A BRF informou, em nota, que está colaborando com as autoridades para o esclarecimento dos fatos. Segundo a empresa, não há risco para os consumidores.
"A companhia reitera que cumpre as normas e regulamentos referentes à produção e comercialização de seus produtos, possui rigorosos processos e controles e não compactua com práticas ilícitas.
A BRF assegura a qualidade e a segurança de seus produtos e garante que não há nenhum risco para seus consumidores, seja no Brasil ou nos mais de 150 países em que atua."
Também em nota oficial, o ministro da Agricultura, Blairo Maggi, diz que, diante dos fatos narrados na operação, decidiu cancelar a sua licença de 10 dias do ministério.
"Estou coordenando as ações,
já determinei o afastamento imediato
de todos os envolvidos
e a instauração de procedimentos administrativos"
Informou.
"Todo apoio será dado à PF nas apurações.
Minha determinação é tolerância zero
com atos irregulares no ministério"
Acrescentou.
Segundo Blairo Maggi, a apuração da PF indica que os envolvidos no esquema ilegal praticaram "um crime contra a população brasileira", que deve ser punido "com todo rigor".
"Muitas ações já foram implementadas
para corrigir distorções
e combater a corrupção
e os desvios de conduta,
e novas medidas serão tomadas."
Para o ministro, no entanto, é preciso separar "o joio do trigo" durante as investigações.
O Ministério da Justiça também divulgou nota depois que a operação foi deflagrada.
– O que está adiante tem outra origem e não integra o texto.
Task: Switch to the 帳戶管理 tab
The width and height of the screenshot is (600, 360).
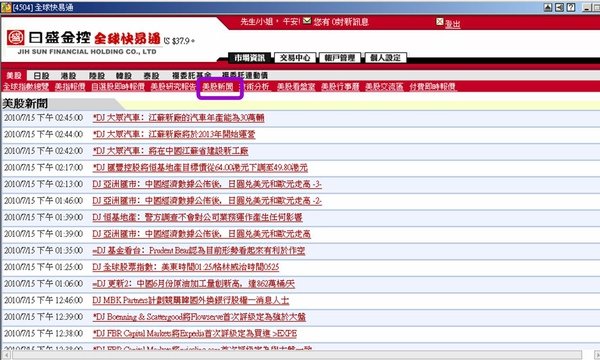Action: [x=340, y=58]
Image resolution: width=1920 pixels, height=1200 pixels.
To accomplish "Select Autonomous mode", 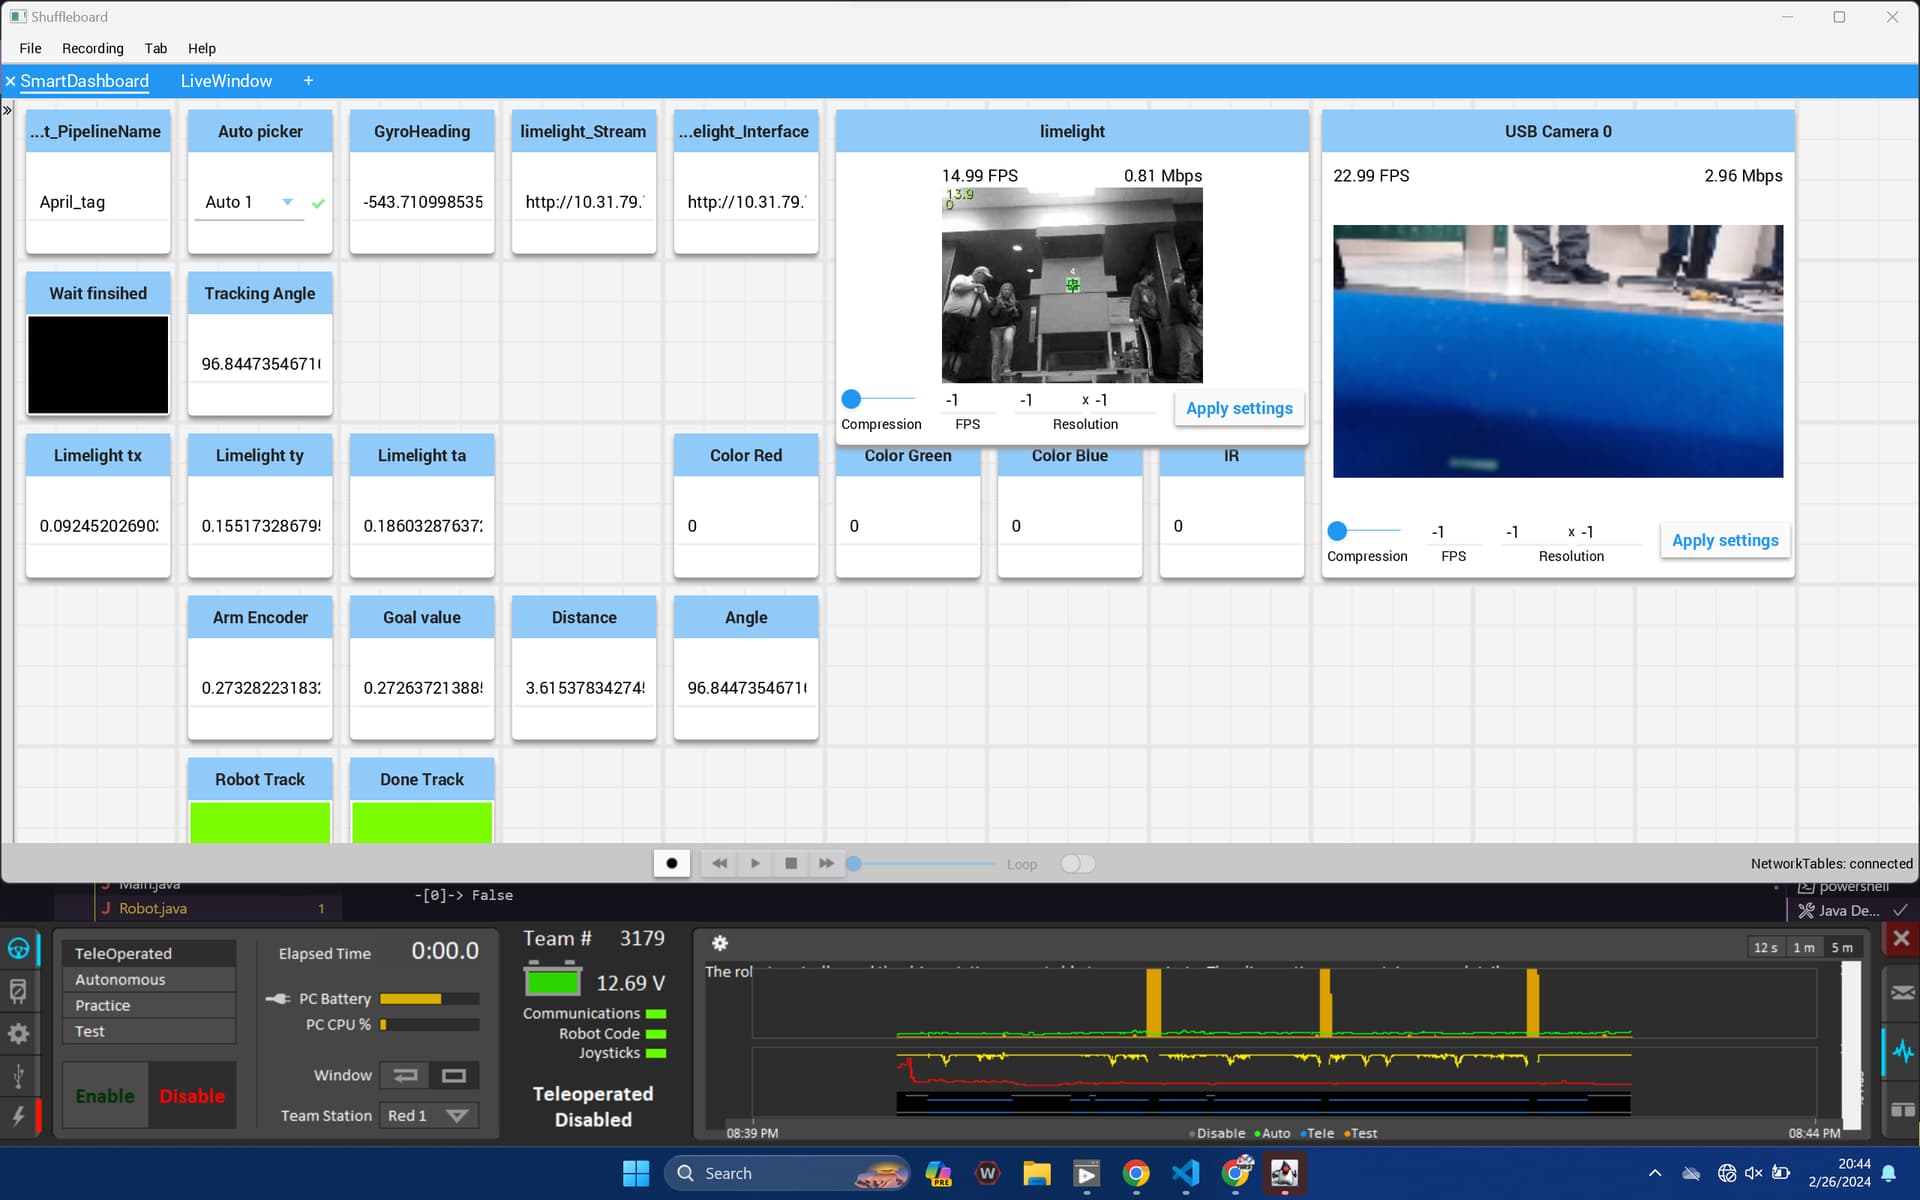I will (149, 980).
O texto afirma que a menção ao nome de Osmar Serraglio na investigação é uma prova de que o ministro não vai interferir no trabalho da Polícia Federal.
“A conclusão, tanto do Ministério Público Federal quanto do juiz federal,
é que não há qualquer indício de ilegalidade
nessa conversa degravada”
Ressalta a nota.
O PMDB, citado pela PF como suposto beneficiário de parte da propina, diz que “desconhece o teor da investigação, mas não autoriza ninguém a falar em nome do partido”.
Também citado como um dos partidos que teria sido beneficiado por parte da propina arrecadada no esquema, o PP disse que desconhece o teor das denúncias
"O partido apoia minuciosa investigação
e o rápido esclarecimento dos fatos"
Afirmou o PP em nota.
Repercussão
No final da manhã, a Confederação Nacional de Agricultura e Pecuária do Brasil - CNA emitiu nota oficial assinada pelo presidente da instituição, João Martins da Silva Júnior.
No texto, a entidade defende a apuração dos fatos envolvendo frigoríficos e fiscais agropecuários e que, uma vez comprovados, possam levar à punição exemplar dos envolvidos.
A nota da CNA diz ainda que os produtores rurais brasileiros têm dado “grande contribuição ao desenvolvimento nacional” e afirma não ser justo que eles tenham a imagem “maculada pela ação irresponsável e criminosa de alguns”.
Em nota, o Sindicato Nacional dos Auditores Fiscais Federais Agropecuários diz que apoia a ação da Polícia Federal.
"A operação está alinhada aos objetivos de auditores fiscais federais agropecuários no sentido de aprimorar a inspeção de produtos de origem animal no Brasil".
Segundo o sindicato, as denúncias constam de processo administrativo que tramita no Ministério da Agricultura desde 2010.